Папуасы выслушали, дружно похлопали и побрели скребя в затылках свиней разводить. Опыта не было…
Опыта бля, не было! Два дня ловили в джунглях свиней. Косяком шел сонный ленивец и ленивый питон. Все ж парочку загнали. Надежу привязали на площади и сели кружком ждать приплод. Свиньи орали и просили подзакусить перед трудами. Чё они жруть?
Малыши папуасы икают от голода, матери ропщут, на обглоданные мослы без внимания даже собаки.
– Что будем делать, шаман? – вождь застыл в кресле. Только беспрестанно барабанил эбеновыми пальцами по бамбуковому подлокотнику.
– Я тут подумал и вот что получается. Соседушки сбежали, но нам все одно выходит, - сплошная польза.
Вождь недоверчиво склонил голову. Что за несуразица?
– Ну вот, глянь. Нападать теперь не на кого, так?
Вождь напряженно слушал.
– Сколько наших в стычках не погибнет, так? Вот мы этих, вместо тех и того…
– Чего того? – заводился вождь. – Не темни, мозгоед!
– Схуячим с ананасами и репой. – запросто выпилил шаман. - Свои даже вкуснее будут. Я однажды по ошибке вместо полонянки жену укусил, - тонкий скус скажу!

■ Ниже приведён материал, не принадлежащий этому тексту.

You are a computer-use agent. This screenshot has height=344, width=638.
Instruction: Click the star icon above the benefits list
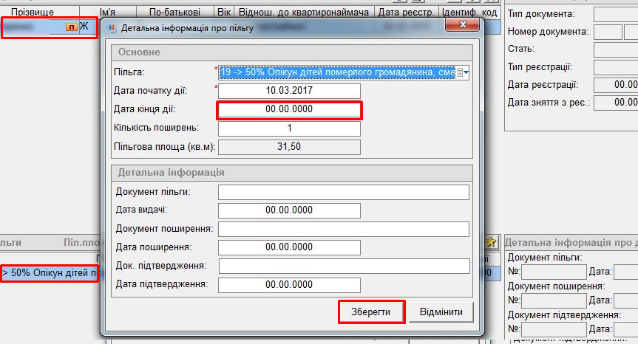click(x=492, y=242)
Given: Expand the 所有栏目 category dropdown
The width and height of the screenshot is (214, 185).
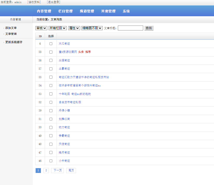Looking at the screenshot, I should click(58, 28).
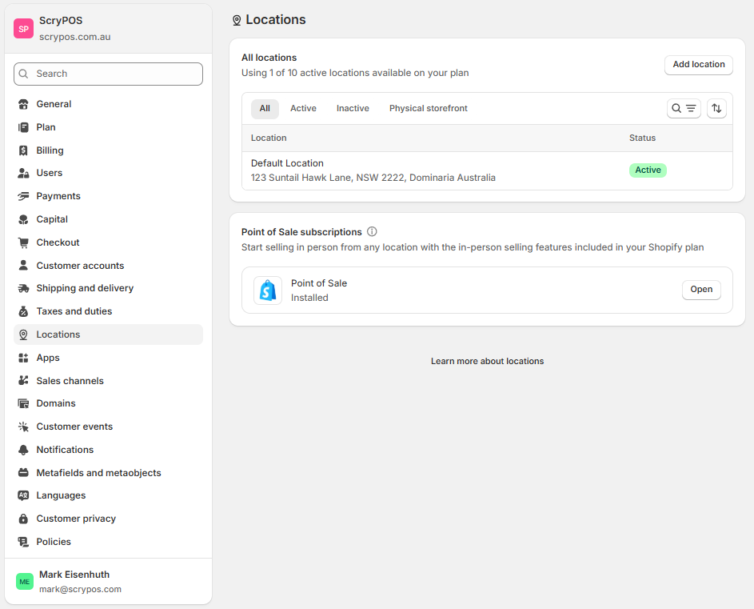Click the SP store avatar
Viewport: 754px width, 609px height.
pos(23,28)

– Гениально! – разразился смехом вождь и в восторге прошелся на полусогнутых вокруг шамана. – Дай расцелую, жидовская морда!
Счастливо заливаясь, он задорно сыграли в ладошки, – ну чисто дети бля.
– А теперь ступай и растолкуй им. – утирая слезы предложил вождь.
Шаман стал пепельным как промозглое ноябрьское небо над колхозом-банкротом:
– Я?!
– А кому ж еще?
– Батюшка, родимец! – грохнулся шаман на колени и прижал кунью шапку к груди. - Да ведь они неделю не жрамши! Они ж меня…
– Поспешай, братец, поспешай. – не слушая поторапливал вождь, подталкивая сафьяновым сапожком в спину. – После расскажешь, как прошло.
Вытолкав несчастного, он весело прошел за трон и через минут вышел со стаканом в руке и соленым огурцом. Отлив малую толику водки на земляной пол, залпом выпил и захрустел огурчиком.